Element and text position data
[start]

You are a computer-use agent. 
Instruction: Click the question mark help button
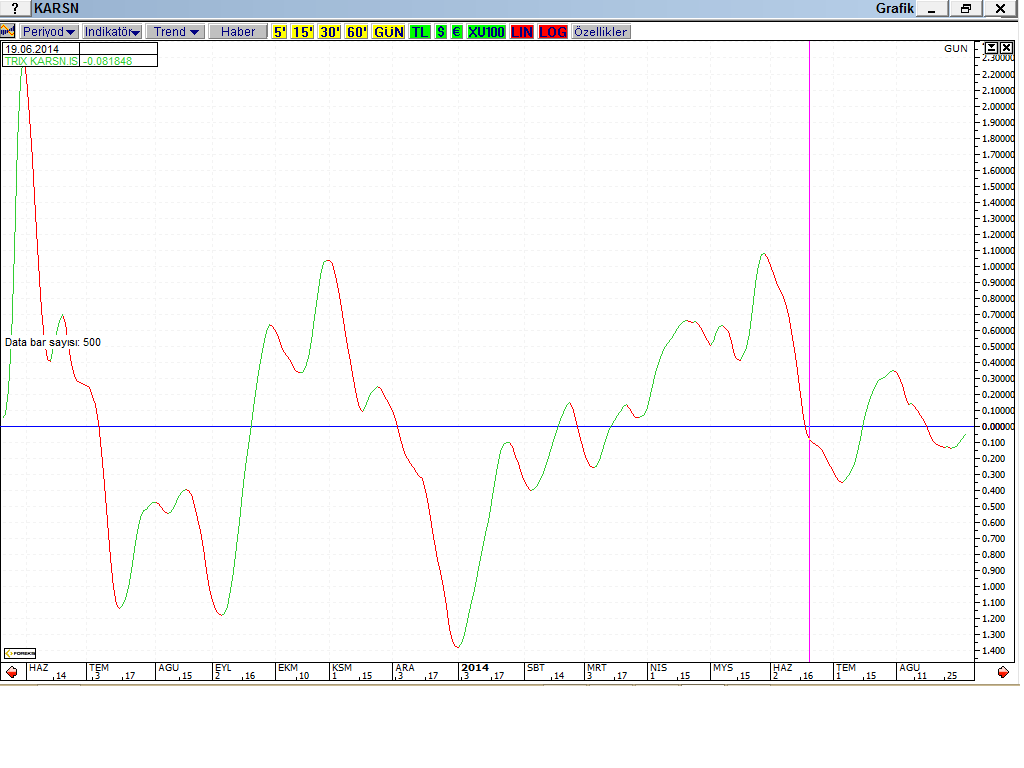[x=14, y=8]
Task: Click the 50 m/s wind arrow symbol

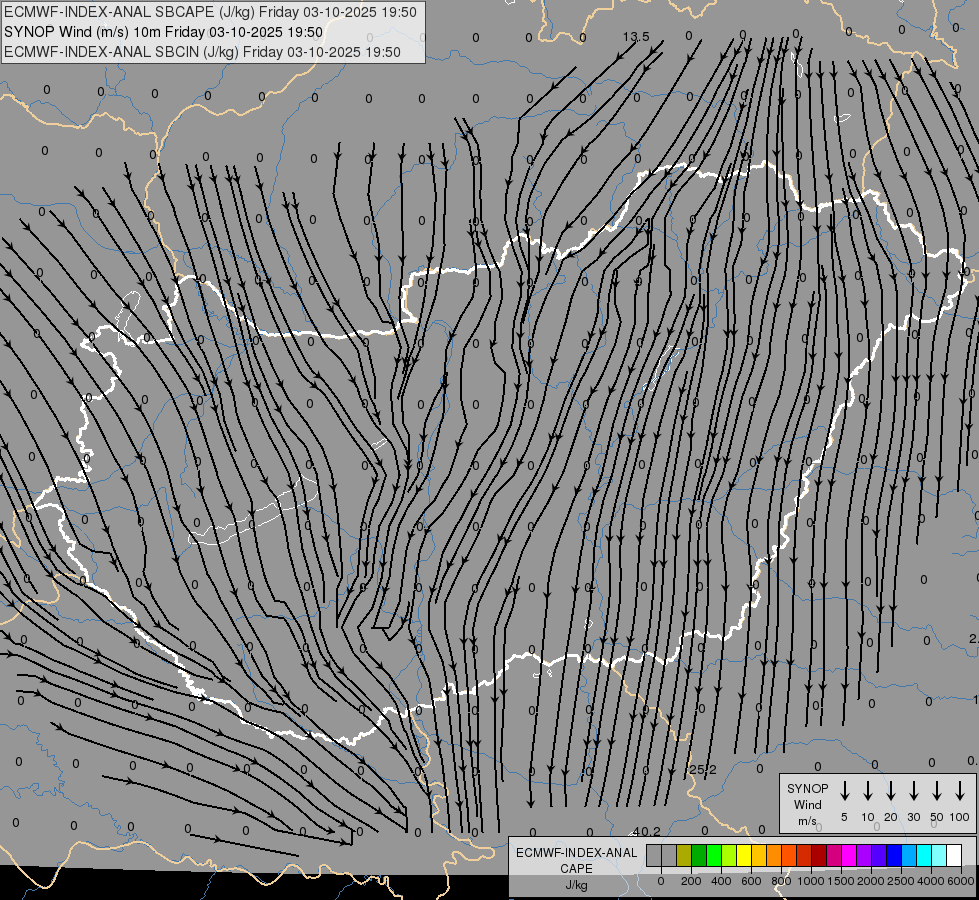Action: pyautogui.click(x=937, y=791)
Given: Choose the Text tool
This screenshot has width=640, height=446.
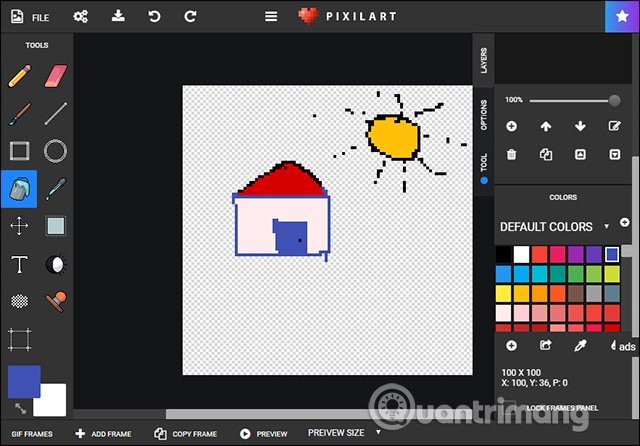Looking at the screenshot, I should pyautogui.click(x=19, y=264).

[end]

> [Aim of the task]:
Recast all of the rows above as a numbered list, omitting any blank lines and leaving the pictures out of the answer.

> [Task response]:
1. You are a computer-use agent. 
2. Instruction: Click the question mark help button
3. [x=14, y=8]
4. Task: Click the 50 m/s wind arrow symbol
5. Action: pyautogui.click(x=937, y=791)
6. Given: Choose the Text tool
7. This screenshot has width=640, height=446.
8. Looking at the screenshot, I should pyautogui.click(x=19, y=264).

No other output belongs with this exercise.